Instruction: Recast everything in the data from the line containing "Click the Average label under the bars" down to the line containing "This screenshot has height=605, width=727.", both included, as a JSON list of strings with one string per line and blank lines left out.

== The records

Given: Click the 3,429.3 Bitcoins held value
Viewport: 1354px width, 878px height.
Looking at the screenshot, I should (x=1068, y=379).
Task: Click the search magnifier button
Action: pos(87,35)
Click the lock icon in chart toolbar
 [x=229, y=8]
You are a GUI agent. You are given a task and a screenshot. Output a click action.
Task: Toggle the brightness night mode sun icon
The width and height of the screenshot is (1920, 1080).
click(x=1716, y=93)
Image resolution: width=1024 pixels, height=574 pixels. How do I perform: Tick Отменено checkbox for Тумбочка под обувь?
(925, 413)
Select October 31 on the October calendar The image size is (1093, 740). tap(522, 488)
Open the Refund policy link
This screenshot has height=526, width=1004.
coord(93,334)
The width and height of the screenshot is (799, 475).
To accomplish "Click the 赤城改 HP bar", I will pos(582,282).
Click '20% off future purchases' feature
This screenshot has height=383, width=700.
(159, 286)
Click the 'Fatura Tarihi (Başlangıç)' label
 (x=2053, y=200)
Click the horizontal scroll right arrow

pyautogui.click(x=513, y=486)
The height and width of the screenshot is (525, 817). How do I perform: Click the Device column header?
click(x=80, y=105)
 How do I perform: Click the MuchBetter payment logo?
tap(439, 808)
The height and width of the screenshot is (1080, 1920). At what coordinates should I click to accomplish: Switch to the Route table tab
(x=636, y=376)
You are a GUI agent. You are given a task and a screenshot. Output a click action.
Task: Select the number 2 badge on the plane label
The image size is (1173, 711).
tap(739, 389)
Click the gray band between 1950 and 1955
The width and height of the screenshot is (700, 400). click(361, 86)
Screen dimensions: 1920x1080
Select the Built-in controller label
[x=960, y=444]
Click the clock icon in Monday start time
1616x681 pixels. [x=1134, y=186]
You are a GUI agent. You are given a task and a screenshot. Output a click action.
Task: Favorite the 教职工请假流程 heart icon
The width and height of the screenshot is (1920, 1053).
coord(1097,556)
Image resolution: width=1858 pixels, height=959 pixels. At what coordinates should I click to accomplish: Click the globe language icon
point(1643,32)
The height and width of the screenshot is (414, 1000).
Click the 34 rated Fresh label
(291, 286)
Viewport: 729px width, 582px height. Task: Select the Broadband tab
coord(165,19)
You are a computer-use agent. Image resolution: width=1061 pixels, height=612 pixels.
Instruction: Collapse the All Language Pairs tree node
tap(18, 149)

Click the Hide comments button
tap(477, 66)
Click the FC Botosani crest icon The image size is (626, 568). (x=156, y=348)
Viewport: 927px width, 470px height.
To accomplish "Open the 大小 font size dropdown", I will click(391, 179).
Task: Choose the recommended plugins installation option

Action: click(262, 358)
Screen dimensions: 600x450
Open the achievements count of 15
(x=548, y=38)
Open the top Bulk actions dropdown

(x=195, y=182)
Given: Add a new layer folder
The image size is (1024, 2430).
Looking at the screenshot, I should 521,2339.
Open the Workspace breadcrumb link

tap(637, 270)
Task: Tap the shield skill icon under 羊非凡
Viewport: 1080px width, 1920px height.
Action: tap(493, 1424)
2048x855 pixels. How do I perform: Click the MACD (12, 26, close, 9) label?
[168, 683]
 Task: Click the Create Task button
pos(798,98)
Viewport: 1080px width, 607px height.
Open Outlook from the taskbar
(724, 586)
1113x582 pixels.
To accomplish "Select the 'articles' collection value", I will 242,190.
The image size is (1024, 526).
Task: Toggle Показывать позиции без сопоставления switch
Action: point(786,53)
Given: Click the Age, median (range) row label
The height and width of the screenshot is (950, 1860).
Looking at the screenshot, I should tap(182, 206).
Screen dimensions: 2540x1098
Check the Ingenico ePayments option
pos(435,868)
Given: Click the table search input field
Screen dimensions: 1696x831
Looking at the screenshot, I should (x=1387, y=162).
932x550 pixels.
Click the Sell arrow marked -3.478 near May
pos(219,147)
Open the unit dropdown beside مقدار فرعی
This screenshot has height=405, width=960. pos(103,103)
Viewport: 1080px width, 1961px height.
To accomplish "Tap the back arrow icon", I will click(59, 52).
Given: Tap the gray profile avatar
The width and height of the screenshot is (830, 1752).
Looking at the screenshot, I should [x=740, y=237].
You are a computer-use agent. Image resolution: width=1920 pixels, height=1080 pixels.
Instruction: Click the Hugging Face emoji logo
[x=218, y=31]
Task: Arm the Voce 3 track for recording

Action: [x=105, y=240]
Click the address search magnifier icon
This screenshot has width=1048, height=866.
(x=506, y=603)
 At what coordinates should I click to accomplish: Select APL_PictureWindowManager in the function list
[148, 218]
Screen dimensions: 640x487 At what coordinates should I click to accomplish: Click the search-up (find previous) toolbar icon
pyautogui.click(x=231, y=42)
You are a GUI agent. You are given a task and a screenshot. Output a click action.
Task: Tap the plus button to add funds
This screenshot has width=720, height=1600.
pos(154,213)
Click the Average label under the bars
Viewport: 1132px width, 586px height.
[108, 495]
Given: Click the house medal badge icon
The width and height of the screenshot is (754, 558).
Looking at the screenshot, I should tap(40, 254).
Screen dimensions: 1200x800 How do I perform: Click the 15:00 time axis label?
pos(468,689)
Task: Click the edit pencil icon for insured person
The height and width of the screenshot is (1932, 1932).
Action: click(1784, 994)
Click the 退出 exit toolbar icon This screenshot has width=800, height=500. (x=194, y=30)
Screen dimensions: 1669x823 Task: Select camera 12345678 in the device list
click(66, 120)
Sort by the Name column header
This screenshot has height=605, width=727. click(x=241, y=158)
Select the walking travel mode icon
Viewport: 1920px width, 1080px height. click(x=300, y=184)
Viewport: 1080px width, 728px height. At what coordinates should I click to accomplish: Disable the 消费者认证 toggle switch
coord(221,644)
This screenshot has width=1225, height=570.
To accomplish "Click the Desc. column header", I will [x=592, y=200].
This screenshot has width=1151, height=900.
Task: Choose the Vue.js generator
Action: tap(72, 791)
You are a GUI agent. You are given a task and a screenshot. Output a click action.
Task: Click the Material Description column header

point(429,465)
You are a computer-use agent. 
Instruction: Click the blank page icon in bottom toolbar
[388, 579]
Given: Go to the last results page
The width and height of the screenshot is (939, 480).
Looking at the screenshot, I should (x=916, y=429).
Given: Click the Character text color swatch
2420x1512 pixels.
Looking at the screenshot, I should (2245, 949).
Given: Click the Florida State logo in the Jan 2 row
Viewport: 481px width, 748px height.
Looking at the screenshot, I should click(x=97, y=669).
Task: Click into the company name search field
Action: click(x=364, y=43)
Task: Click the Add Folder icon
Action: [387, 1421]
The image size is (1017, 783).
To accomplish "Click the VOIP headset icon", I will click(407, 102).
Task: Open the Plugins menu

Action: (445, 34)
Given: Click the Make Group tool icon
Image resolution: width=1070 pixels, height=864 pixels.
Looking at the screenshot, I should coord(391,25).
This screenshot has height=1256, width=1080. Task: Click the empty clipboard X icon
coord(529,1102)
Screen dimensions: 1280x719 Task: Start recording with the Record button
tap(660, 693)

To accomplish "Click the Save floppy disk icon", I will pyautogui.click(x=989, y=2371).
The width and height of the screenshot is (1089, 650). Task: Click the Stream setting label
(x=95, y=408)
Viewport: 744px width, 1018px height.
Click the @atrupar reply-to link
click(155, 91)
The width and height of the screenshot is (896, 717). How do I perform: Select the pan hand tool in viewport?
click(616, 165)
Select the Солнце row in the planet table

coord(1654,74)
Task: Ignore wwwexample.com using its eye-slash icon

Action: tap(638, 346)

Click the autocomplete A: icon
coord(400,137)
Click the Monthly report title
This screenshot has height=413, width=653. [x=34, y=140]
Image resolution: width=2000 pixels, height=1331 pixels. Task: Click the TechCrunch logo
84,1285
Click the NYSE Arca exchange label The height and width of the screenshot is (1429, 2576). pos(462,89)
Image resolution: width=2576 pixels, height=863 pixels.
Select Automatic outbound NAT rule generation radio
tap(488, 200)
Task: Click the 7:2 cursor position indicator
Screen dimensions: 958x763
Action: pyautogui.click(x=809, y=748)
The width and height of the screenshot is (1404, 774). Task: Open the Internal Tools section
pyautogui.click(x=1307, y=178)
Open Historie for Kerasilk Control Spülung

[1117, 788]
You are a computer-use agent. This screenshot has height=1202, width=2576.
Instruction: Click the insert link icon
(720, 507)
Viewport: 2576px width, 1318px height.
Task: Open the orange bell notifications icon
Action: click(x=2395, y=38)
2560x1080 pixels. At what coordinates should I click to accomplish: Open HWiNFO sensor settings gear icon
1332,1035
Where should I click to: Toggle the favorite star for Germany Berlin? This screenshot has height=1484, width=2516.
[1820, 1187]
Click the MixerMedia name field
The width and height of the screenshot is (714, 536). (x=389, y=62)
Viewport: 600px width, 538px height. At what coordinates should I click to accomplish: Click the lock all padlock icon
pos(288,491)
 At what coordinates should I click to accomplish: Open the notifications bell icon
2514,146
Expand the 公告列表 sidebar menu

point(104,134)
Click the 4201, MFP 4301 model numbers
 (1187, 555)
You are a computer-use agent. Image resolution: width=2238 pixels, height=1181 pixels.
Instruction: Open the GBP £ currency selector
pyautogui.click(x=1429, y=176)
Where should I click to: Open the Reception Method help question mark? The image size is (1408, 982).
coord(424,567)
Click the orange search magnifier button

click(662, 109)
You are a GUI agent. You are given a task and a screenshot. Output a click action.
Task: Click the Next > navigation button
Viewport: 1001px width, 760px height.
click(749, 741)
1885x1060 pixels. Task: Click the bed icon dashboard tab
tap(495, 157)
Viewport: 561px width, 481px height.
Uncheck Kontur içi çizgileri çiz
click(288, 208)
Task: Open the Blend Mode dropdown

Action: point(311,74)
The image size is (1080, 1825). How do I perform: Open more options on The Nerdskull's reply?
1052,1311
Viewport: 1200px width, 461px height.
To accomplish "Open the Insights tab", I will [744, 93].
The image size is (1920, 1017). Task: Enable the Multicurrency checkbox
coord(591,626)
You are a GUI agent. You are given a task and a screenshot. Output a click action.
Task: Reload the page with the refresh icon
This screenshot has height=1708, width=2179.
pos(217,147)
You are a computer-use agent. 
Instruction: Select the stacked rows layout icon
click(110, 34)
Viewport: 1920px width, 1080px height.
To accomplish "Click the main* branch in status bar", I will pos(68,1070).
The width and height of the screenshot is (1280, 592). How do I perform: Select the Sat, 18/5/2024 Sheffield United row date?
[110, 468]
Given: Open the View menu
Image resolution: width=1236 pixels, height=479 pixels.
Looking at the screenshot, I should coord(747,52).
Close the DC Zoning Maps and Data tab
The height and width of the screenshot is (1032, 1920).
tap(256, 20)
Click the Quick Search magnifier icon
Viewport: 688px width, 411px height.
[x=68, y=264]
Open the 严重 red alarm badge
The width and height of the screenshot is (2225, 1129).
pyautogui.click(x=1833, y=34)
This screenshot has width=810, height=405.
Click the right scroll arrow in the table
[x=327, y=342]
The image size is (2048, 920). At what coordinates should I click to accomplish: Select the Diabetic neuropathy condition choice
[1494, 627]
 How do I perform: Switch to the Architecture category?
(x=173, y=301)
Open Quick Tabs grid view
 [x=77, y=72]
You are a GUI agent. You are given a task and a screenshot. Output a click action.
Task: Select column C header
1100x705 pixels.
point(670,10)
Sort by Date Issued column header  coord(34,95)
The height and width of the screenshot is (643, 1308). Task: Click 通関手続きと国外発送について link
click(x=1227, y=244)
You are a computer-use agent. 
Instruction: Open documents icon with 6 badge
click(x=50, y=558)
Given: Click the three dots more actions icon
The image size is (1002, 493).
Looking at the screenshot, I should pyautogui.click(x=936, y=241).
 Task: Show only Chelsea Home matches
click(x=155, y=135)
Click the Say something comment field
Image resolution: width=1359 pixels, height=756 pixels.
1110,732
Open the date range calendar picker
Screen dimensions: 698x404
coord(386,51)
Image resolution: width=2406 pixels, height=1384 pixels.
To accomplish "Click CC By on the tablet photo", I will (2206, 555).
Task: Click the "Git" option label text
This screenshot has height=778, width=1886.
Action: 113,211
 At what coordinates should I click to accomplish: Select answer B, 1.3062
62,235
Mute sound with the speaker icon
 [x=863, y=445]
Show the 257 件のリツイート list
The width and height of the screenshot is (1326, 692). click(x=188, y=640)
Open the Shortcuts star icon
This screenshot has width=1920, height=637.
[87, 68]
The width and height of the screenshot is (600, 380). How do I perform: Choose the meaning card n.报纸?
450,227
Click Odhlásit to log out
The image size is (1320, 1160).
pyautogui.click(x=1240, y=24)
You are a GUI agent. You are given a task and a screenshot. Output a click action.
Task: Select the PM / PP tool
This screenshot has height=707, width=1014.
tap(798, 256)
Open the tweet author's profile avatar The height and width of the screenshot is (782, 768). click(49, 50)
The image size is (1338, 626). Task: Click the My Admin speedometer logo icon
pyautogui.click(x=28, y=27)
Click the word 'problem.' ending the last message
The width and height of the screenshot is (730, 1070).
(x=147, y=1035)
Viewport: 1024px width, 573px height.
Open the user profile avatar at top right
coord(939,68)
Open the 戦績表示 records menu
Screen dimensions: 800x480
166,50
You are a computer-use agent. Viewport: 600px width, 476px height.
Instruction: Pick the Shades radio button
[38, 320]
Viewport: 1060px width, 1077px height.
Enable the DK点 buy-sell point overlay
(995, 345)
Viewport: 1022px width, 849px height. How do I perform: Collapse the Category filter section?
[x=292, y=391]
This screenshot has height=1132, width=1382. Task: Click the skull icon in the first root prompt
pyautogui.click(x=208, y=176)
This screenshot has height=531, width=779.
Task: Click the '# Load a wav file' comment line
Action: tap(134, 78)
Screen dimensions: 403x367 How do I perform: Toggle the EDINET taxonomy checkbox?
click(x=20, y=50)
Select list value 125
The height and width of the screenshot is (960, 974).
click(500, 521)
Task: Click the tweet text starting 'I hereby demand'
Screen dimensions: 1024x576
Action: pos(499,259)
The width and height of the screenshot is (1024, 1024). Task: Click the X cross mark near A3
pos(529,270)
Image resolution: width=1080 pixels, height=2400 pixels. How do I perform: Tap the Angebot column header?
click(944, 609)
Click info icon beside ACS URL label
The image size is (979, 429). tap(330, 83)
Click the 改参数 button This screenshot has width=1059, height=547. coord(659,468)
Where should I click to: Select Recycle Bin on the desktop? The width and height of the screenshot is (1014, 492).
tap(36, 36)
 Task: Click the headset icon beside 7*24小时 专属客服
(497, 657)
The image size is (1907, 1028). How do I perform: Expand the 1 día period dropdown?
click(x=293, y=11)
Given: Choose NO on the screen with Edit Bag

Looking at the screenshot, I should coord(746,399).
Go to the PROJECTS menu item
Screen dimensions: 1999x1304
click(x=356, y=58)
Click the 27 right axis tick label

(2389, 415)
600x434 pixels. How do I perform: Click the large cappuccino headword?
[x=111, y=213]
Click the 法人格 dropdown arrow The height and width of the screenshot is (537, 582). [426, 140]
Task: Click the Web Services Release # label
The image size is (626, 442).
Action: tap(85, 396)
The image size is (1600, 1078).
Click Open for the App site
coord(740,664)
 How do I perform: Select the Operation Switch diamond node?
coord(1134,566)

====

Final answer:
[
  "Click the Average label under the bars",
  "Viewport: 1132px width, 586px height.",
  "[108, 495]",
  "Given: Click the house medal badge icon",
  "The width and height of the screenshot is (754, 558).",
  "Looking at the screenshot, I should tap(40, 254).",
  "Screen dimensions: 1200x800 How do I perform: Click the 15:00 time axis label?",
  "pos(468,689)",
  "Task: Click the edit pencil icon for insured person",
  "The height and width of the screenshot is (1932, 1932).",
  "Action: click(1784, 994)",
  "Click the 退出 exit toolbar icon This screenshot has width=800, height=500. (x=194, y=30)",
  "Screen dimensions: 1669x823 Task: Select camera 12345678 in the device list",
  "click(66, 120)",
  "Sort by the Name column header",
  "This screenshot has height=605, width=727. click(x=241, y=158)"
]